Payment fraud – Leoni case
| 30-08-2016 | Udo Rademakers |
At the 5th of August I wrote an article regarding payment fraud. Not even two weeks later, Leoni, an automotive company in Germany with EUR 4.5b turnover, has been the victim of massive fraud where USD 40m has been wired … to a crime organization. “Leoni realized it had become the victim of fraudulent activity with the help of falsified documents and identities and the use of electronic communication channels,” the firm said. (source: dw.com)
Most probably, this has been done via the so called “Fake President Fraud”: an employee receives a top secret message from the “CEO” with the instruction not to discuss this request with anyone else and to make a high value wire (to an account abroad). Obviously, the money flows into a crime organization.
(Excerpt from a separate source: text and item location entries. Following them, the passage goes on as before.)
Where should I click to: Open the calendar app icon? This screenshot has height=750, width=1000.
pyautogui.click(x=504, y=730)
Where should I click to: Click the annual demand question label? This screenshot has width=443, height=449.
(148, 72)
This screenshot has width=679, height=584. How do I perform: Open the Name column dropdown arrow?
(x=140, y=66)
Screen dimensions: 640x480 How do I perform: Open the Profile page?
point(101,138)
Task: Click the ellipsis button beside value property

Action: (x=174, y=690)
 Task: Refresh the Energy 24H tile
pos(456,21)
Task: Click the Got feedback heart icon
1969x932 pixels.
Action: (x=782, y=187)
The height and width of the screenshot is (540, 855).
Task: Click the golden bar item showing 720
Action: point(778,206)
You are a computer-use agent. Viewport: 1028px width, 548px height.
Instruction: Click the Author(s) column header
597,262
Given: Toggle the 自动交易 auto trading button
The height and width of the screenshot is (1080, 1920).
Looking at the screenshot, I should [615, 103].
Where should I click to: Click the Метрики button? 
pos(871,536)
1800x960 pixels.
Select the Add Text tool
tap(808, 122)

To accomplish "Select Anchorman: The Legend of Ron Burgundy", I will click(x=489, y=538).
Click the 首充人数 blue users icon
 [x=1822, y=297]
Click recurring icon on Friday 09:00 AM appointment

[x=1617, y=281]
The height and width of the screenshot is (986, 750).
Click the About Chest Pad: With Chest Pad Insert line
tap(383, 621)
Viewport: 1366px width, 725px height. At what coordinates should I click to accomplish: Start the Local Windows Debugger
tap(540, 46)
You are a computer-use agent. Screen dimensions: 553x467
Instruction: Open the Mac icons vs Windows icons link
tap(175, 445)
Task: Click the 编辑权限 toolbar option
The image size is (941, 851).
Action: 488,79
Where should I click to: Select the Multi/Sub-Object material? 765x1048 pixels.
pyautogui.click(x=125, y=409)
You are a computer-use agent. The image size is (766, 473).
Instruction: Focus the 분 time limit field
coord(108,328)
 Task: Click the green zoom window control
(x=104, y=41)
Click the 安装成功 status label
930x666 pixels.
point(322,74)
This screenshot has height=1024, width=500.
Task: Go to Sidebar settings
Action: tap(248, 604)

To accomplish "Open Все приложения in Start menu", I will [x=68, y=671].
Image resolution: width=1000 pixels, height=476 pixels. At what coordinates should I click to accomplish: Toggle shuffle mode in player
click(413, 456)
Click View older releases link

Currently I am working in Germany where one sees (including myself) an increase in these kinds of attempts. I suspect that most of the cases don’t make it into the paper however.
I refer to my article what measurements could be taken to avoid payment fraud, but would advise corporates as well to make a “quick scan”, as a lack of transparency and decentralization of payments increases the opportunity for fraud and cybercrime:
1. Do you centrally manage and control payment workflows?
2. Are payment workflows consistent within the group?
3. How many payment initiation systems do you run within your group and are limits and processes aligned?
4. Do you link your payments to your Cash flow forecast?
If all of the above questions can be answered with “yes” and the payment systems are limited, some risks are reduced and therewith “Leoni-cases” will hopefully be avoided.